[Raw data — start]
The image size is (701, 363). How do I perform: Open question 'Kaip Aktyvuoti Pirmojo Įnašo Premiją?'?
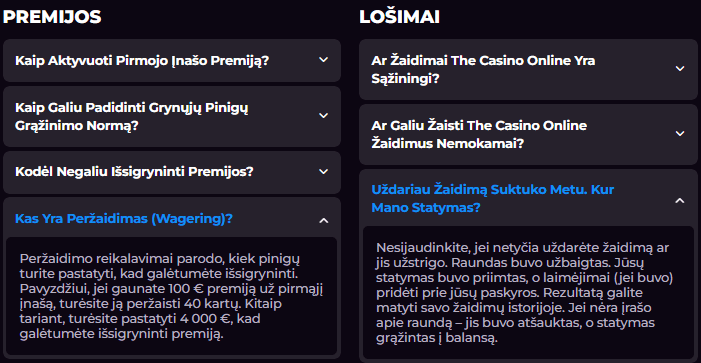[172, 60]
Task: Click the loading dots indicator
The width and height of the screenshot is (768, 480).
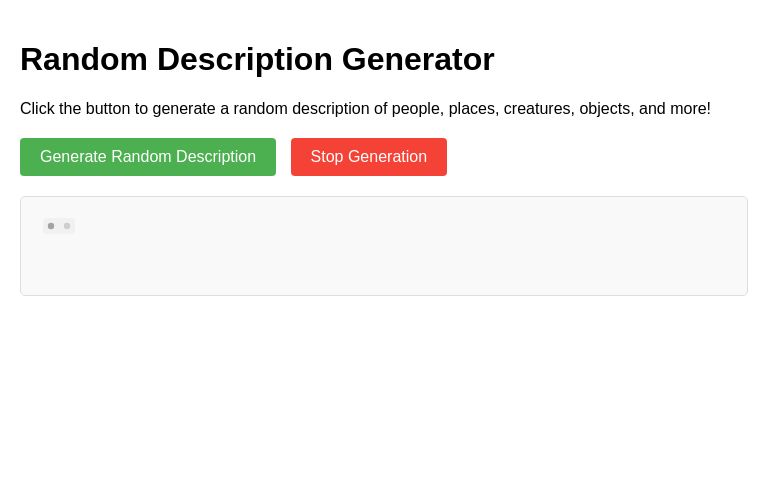Action: 59,226
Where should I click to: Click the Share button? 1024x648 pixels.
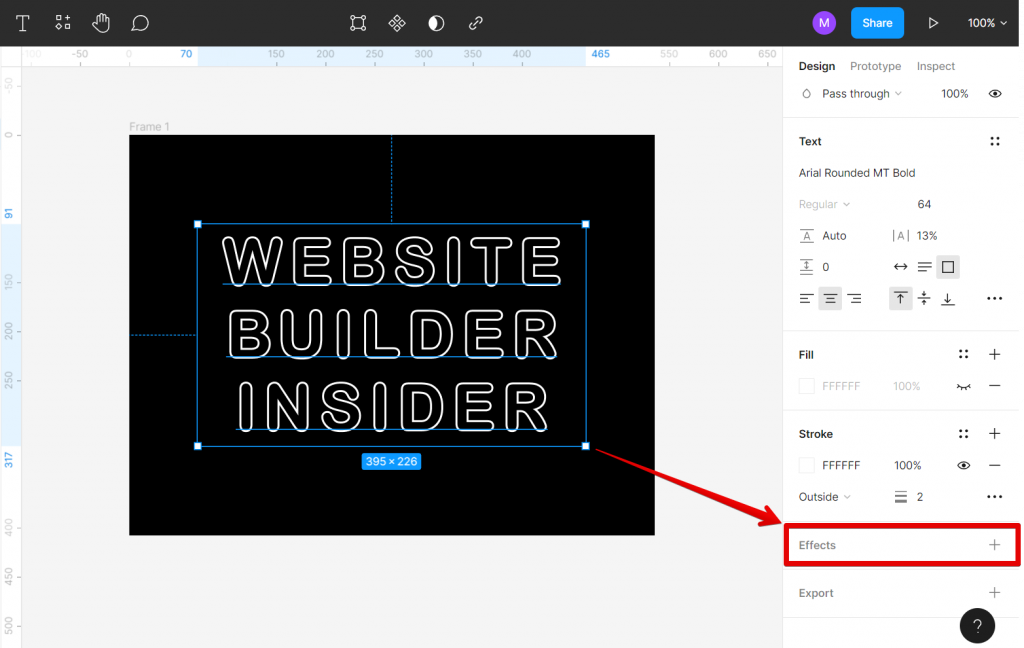pos(877,22)
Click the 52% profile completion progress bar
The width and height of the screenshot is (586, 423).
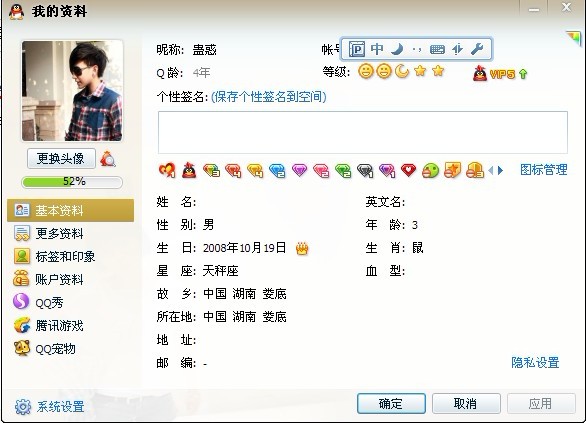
[Raw data — finish]
• _Problem to work on_
From the line holding "Task: Click the loading dots indicator" to the last line of the listing, please output each line exactly as it stands. Pictures stay out of the copy.

• _Your solution_
Task: Click the loading dots indicator
The width and height of the screenshot is (768, 480).
Action: 59,226
Where should I click to: Click the Share button? 1024x648 pixels.
pos(877,22)
Click the 52% profile completion progress bar
The width and height of the screenshot is (586, 423).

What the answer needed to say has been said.